The problem:
Rewrite the listing below with "Instruction" swapped for "Command" wherever it occurs, keeping every other line unchanged.

Excerpt from a dataset:
◇ ◇ ◇
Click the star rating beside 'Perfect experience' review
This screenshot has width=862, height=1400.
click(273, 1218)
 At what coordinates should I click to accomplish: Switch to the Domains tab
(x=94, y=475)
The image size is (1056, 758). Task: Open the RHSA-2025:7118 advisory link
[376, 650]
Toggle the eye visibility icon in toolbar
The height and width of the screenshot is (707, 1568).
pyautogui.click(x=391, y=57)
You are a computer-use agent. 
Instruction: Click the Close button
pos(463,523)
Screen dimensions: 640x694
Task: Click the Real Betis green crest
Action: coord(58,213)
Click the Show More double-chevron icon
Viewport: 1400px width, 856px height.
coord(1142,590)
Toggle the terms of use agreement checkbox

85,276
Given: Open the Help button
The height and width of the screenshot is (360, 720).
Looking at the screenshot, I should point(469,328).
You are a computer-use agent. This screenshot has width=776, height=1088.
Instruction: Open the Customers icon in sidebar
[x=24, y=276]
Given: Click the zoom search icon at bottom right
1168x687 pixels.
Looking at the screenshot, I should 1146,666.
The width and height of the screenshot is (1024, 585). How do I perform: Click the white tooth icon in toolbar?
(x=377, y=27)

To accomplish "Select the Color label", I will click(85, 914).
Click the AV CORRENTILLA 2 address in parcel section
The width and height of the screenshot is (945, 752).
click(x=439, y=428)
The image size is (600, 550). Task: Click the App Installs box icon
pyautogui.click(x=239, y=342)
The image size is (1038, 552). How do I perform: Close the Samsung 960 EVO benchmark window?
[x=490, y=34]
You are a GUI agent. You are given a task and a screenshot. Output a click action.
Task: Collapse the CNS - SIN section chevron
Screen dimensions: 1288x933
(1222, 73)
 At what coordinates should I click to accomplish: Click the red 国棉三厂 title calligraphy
◇ ◇ ◇
Exercise result:
Click the star rating beside 'Perfect experience' review
This screenshot has width=862, height=1400.
click(273, 1218)
 At what coordinates should I click to accomplish: Switch to the Domains tab
(x=94, y=475)
The image size is (1056, 758). Task: Open the RHSA-2025:7118 advisory link
[376, 650]
Toggle the eye visibility icon in toolbar
The height and width of the screenshot is (707, 1568).
pyautogui.click(x=391, y=57)
You are a computer-use agent. 
Command: Click the Close button
pos(463,523)
Screen dimensions: 640x694
Task: Click the Real Betis green crest
Action: coord(58,213)
Click the Show More double-chevron icon
Viewport: 1400px width, 856px height.
coord(1142,590)
Toggle the terms of use agreement checkbox

85,276
Given: Open the Help button
The height and width of the screenshot is (360, 720).
Looking at the screenshot, I should point(469,328).
You are a computer-use agent. This screenshot has width=776, height=1088.
Command: Open the Customers icon in sidebar
[x=24, y=276]
Given: Click the zoom search icon at bottom right
1168x687 pixels.
Looking at the screenshot, I should 1146,666.
The width and height of the screenshot is (1024, 585). How do I perform: Click the white tooth icon in toolbar?
(x=377, y=27)

To accomplish "Select the Color label", I will click(85, 914).
Click the AV CORRENTILLA 2 address in parcel section
The width and height of the screenshot is (945, 752).
click(x=439, y=428)
The image size is (600, 550). Task: Click the App Installs box icon
pyautogui.click(x=239, y=342)
The image size is (1038, 552). How do I perform: Close the Samsung 960 EVO benchmark window?
[x=490, y=34]
You are a GUI agent. You are given a task and a screenshot. Output a click action.
Task: Collapse the CNS - SIN section chevron
Screen dimensions: 1288x933
(1222, 73)
 At what coordinates should I click to accomplish: Click the red 国棉三厂 title calligraphy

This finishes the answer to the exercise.